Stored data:
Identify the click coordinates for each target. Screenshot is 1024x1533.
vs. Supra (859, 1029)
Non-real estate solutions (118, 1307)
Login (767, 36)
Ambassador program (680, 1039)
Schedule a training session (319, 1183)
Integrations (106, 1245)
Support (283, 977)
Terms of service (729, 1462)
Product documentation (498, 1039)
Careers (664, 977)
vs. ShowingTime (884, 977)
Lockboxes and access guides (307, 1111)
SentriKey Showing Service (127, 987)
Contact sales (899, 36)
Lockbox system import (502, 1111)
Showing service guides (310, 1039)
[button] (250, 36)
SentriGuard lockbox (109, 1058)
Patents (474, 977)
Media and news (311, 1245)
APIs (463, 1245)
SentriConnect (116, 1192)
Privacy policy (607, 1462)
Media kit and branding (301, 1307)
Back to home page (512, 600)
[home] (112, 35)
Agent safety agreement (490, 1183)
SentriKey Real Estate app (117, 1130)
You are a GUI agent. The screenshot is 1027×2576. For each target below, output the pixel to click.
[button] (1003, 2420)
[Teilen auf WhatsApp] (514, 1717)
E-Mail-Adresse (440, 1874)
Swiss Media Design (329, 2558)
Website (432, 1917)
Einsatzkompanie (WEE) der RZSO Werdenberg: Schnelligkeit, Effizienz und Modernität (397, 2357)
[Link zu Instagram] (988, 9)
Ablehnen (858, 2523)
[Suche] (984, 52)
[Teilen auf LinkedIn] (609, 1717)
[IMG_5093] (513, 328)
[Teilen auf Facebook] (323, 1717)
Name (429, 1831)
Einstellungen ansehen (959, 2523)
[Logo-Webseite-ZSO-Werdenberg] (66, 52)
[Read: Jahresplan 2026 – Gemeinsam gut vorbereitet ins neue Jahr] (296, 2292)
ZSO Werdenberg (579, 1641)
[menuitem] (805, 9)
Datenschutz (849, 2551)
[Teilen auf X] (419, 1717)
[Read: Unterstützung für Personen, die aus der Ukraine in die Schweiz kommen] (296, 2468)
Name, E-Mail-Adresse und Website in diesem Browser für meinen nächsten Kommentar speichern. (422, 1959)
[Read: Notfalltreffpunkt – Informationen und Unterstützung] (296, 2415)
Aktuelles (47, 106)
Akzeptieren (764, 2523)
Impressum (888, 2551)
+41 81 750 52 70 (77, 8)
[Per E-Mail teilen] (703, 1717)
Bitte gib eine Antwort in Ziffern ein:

Brief
Please copy each line of the entries in which the word "guides" shows up.

Response for this exercise
Lockboxes and access guides (307, 1111)
Showing service guides (310, 1039)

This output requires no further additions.